Reproduce the data exactly. Omit no record.

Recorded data
--*--
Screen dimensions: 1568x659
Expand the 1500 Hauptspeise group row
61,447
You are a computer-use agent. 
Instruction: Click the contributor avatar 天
--*--
**Exercise response**:
Screen dimensions: 1568x659
Expand the 1500 Hauptspeise group row
61,447
You are a computer-use agent. 
Instruction: Click the contributor avatar 天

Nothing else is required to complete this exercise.